The Eyesore And Torture Chamber In Venezuela
Readaptive use could be made of torture-chamber El Heliocoide as a casino. Why not?
Presenting, in honor of Nicolás Maduro, El Helicoide — or the Helix — in Caracas, Venezuela, the regime’s temple of pain. . . a prison and torture facility run by the National Intel Service of Venezuela,
Wikipedia sez: “Its construction was undertaken by a private company during the government of then-president Marcos Pérez Jiménez in 1956, designed by the architects Pedro Neuberger, Dirk Bornhorst and Jorge Romero Gutiérrez. The project was to have included 300 boutiques, eight cinemas, a heliport, a 5-star hotel, a park, a club of owners and a show palace on the seventh level. The building would include a four-kilometer long ramp spiraling around the structure itself, allowing vehicles to enter the building and park inside.”

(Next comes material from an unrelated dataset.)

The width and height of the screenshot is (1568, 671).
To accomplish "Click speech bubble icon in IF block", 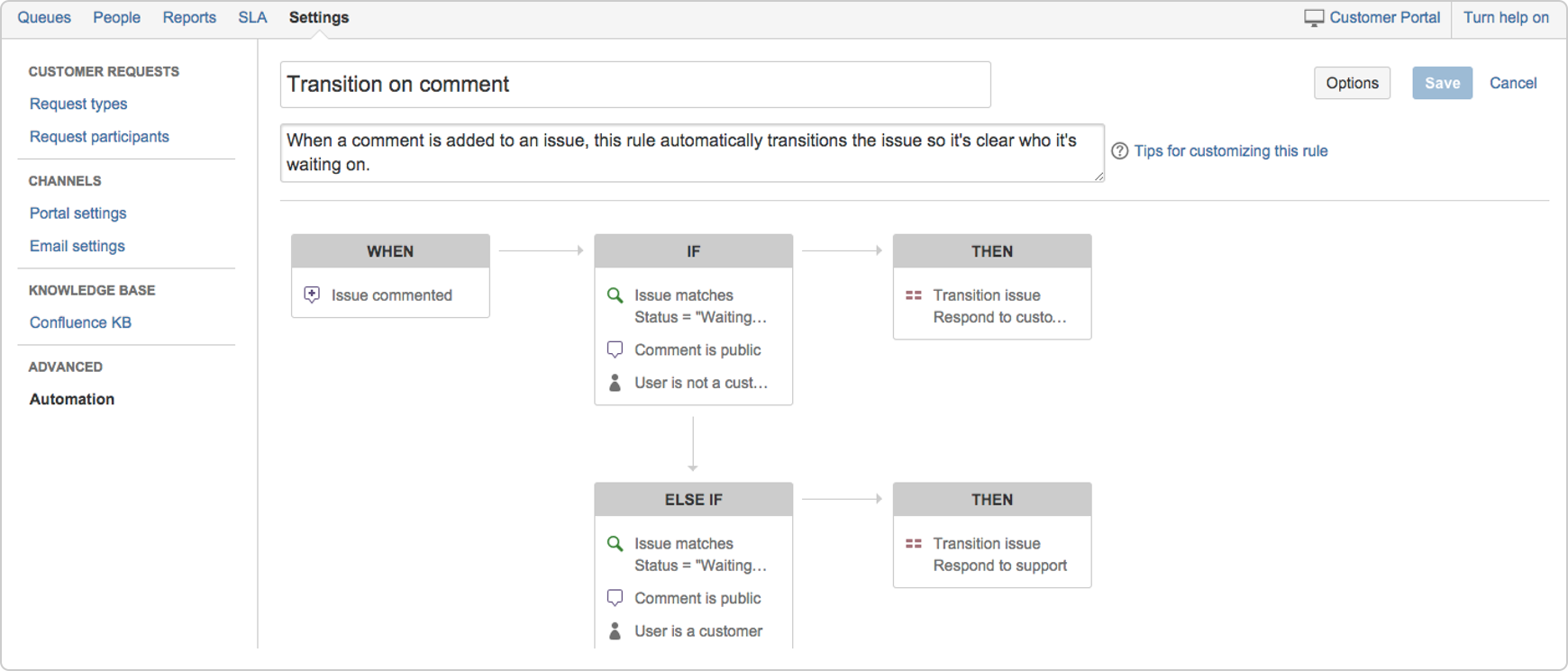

Weren’t those the good old days? Wannabe hyper-consumerism! So quaint! The project was exhibited as a triumph of modernist design at the Museum of Modern Art in New York, and Salvador Dalí offered to decorate the interior.

Under construction in the 1960s !
Alas, it was soon cancelled, abandoned, and just sat, a dreary vacant dirt and cement ziggurat, inhabited by squatters, for more than a decade. In 2010, it was turned into the headquarters of the National Experimental Security University dedicated to training state police forces. You kinda wonder what kind of experiments they were running in there. From there, the experimental techniques that proved successful were applied to the ongoing political situation, and the prison / torture facilities were added. ¡Ahí lo tienes!
In various revolts, coups, rebellions over the years, the building has suffered bomb damage, but none of that has improved its outward appearance. What’s next for this fabulous building, with Sr. Maduro on his way to a life sentence in some federal slammer. My bet: a super-hyper-casino! Yeah, go for it! Sports book where they used to do the waterboarding! Three cheers for adaptive re-use!
James Howard Kunstler is an artist and investigative journalist.